AFRICA (Yes, The Country) Has An OBESITY Problem

Bloomberg- When it comes to health issues in Africa, people think of chronic hunger, or infectious diseases such as malaria or HIV/AIDS. But Africa is simultaneously struggling with an increase in noncommunicable diseases, most of them related to obesity.

Other parts of Africa have some of the highest rates of high blood pressure in the world, estimated to afflict 46 percent of adults, while obesity, another risk factor, is on the increase. 

One of the main causes are dietary habits that include too many refined carbohydrates, oils and sugars that have come with the proliferation of convenience foods. In addition, there is a traditional belief that excess weight is a symbol of prosperity and wealth. Often obese people are unaware of the risks until told by doctors, and most of them say they wish they had known about it earlier.


Incredible. I still remember when, as a kid, some underdeveloped loser wouldn’t finish his plate. We’d shame him into stuffing himself sick with that rote admonition: “there are starving children in Africa!” Somehow, we genuinely believed that the noodles in our friend’s bowl had been ripped from the mouths of malnourished Botswanan orphans; as though a U.N. peacekeeping force had diverted an airdrop of rice bags from Sierra Leone back to rural Maine, and we owed it to those emaciated children to lick our plates clean.
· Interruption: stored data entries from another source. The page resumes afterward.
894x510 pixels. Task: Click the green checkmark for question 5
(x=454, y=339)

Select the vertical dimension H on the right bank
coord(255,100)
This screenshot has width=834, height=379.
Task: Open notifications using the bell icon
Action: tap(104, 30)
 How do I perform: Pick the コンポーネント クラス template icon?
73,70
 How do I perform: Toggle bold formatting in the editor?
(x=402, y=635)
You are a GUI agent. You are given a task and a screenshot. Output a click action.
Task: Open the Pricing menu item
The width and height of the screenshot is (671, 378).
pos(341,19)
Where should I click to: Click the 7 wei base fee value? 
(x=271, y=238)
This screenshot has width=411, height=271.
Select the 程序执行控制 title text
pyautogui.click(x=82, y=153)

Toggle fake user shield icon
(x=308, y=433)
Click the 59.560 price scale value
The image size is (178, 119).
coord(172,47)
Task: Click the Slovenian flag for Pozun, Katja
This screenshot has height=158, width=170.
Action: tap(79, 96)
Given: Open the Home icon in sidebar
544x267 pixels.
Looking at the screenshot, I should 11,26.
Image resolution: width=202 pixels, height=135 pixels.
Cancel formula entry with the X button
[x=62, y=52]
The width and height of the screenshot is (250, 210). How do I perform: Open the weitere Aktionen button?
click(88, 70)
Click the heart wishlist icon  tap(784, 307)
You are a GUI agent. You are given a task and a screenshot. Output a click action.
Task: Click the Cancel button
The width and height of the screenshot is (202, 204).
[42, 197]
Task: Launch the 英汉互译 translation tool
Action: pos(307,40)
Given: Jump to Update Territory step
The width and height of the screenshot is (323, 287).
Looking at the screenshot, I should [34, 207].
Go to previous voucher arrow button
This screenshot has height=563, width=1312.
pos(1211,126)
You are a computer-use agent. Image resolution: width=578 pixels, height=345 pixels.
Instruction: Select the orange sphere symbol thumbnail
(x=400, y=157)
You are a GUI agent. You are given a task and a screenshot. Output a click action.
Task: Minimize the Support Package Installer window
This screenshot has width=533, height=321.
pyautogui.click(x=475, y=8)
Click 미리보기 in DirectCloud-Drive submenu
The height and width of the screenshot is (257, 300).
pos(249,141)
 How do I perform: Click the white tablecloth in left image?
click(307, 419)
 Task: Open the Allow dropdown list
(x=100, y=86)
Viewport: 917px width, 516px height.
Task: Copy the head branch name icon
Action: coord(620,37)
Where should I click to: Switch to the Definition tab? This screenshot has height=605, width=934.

Well, good news: those days are behind us. Not sure how they solved it (Bono?) but now, Africa has an obesity problem! An influx of refined carbs, oils, and sugars are to blame. Uggggggghhh. I like a cheat day as much as anyone, but let’s keep our carbs complex please? Sweet potatoes and quinoa will satisfy that rumbling tummy just as well as a bagel and shmear. If you’re strolling the streets of Nairobi for a late-night snack, walk past the Krispy Kreme and head into Sweet Green instead. They source all their vegetables from local farmers. Just make sure to order your harvest bowl in person, not online! Sitting on your couch playing Fortnite with a bag of Tate’s Bake Shop chocochippers—the thin ones that go down like fucking crackers? Toss them in the fire pit and grab some hyena jerky instead. Your heart will thank you.

Lastly, I love a society where the fat man is king. We’ve seen that in various cultures throughout history. Unfortunately, we tipped it all around here in America thanks to unrealistic body expectations put forth on the magazine covers in grocery store checkout lanes. Meanwhile, in Africa, young women are facetuning their thigh gaps CLOSED to make their instagram followers think they’re nobility. I say we send all those 600-pound cake people from West Virginia to live in sub-Saharan villages. They’ll be worshipped as kings; they’ll have the suspension on their motorized carts reinforced for free by the local mechanic; “My 600-lb Life” will look like a reboot of MTV Cribs. Wouldn’t that be delicious?